Understandable therefore is his dismay at Nakagawa Hideanao et al's acquiescence to a seemingly limp compromise on the plan to raise the consumption tax. In return for a tamping down of the rebellion, the government will commit itself to building of the legal structure necessary for the implementation of a rise in the consumption tax-- but not the implementation of the rise itself. The decision on whether or not to raise the consumption tax would be determined by the domestic and international economic situation in 2011.

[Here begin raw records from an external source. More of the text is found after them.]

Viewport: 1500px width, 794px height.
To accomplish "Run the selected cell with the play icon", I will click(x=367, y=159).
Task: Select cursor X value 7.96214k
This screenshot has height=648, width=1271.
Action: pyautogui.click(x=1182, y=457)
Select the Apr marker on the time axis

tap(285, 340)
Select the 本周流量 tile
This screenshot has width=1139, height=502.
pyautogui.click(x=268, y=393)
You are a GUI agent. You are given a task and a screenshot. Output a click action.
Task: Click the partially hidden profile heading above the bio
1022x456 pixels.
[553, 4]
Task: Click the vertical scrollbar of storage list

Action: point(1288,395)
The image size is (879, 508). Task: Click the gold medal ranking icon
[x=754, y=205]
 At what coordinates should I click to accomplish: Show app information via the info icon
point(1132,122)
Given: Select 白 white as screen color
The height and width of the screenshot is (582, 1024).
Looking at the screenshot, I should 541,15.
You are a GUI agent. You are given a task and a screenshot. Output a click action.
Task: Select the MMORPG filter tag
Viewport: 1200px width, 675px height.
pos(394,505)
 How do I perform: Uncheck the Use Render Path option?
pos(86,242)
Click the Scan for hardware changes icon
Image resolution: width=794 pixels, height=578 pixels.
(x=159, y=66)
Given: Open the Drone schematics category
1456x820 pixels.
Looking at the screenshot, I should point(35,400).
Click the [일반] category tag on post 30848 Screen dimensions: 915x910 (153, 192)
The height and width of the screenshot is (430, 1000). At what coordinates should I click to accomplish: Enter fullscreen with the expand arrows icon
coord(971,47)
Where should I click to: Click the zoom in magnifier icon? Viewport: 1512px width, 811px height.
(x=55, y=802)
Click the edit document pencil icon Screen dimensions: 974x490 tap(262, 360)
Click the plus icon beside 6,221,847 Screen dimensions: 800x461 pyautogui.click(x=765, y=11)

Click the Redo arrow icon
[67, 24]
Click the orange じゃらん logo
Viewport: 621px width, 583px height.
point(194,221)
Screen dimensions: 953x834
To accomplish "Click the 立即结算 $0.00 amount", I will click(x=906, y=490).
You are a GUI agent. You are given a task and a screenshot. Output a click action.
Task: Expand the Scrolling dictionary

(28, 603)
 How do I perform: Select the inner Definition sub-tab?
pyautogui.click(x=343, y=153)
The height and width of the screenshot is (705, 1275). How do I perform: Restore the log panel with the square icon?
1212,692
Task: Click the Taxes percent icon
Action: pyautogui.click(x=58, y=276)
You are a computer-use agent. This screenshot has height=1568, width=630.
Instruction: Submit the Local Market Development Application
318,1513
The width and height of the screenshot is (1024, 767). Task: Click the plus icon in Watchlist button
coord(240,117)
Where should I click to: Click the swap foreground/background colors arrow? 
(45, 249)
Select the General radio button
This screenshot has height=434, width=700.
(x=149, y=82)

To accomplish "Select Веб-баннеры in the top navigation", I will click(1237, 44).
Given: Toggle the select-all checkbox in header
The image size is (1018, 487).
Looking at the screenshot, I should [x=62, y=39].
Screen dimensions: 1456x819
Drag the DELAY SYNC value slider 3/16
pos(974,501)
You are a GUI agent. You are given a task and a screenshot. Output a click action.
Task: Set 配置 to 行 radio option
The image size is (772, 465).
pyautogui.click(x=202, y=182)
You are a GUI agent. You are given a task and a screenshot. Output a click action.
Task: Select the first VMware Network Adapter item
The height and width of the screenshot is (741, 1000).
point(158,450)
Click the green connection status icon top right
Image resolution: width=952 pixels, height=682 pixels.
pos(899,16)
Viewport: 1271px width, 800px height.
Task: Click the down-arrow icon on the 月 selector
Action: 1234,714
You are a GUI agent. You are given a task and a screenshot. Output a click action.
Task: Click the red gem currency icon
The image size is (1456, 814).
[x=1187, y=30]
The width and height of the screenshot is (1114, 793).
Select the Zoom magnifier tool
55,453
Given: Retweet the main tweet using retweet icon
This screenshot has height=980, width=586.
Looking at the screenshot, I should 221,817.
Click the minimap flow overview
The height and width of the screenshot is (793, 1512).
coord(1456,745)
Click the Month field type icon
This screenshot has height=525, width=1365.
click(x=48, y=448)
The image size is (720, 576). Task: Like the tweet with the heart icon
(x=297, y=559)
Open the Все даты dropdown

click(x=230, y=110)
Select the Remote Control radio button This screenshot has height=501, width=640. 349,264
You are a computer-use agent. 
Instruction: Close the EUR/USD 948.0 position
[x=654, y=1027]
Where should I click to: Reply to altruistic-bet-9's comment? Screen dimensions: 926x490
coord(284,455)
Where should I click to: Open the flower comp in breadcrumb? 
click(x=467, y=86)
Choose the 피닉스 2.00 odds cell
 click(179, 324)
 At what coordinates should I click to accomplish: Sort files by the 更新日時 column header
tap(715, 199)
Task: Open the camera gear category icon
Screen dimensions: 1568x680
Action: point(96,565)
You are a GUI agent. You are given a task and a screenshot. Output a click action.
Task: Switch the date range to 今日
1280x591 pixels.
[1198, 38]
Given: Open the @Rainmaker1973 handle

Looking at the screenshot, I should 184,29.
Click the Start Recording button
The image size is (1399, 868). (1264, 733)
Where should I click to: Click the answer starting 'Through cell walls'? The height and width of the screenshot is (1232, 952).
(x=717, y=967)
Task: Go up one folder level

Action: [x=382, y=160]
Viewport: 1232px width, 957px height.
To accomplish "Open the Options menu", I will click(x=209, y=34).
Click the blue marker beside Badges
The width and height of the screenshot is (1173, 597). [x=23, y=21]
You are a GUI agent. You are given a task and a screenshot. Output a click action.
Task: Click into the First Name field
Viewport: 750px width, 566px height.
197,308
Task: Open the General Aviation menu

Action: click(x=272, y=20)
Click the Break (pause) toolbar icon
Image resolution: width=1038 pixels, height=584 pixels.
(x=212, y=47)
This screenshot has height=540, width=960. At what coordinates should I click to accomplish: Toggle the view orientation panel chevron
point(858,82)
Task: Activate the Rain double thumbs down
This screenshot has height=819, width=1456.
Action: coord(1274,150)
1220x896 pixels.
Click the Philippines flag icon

Yes, of course, on the surface, Nakagawa's acceptance of this compromise language is as batty as hell--for who would believe that the government/ruling coalition would go through the time and effort of pulling together the legal structure necessary to raise the consumption tax--engaging the Finance Ministry bureaucracy in an orgy of reimagineering of the nation's fiscal structure -- only to turn around and not raise the consumption tax? If the Establishment builds the machine, nothing stops the powers that be from flipping that machine's switch and turning it on.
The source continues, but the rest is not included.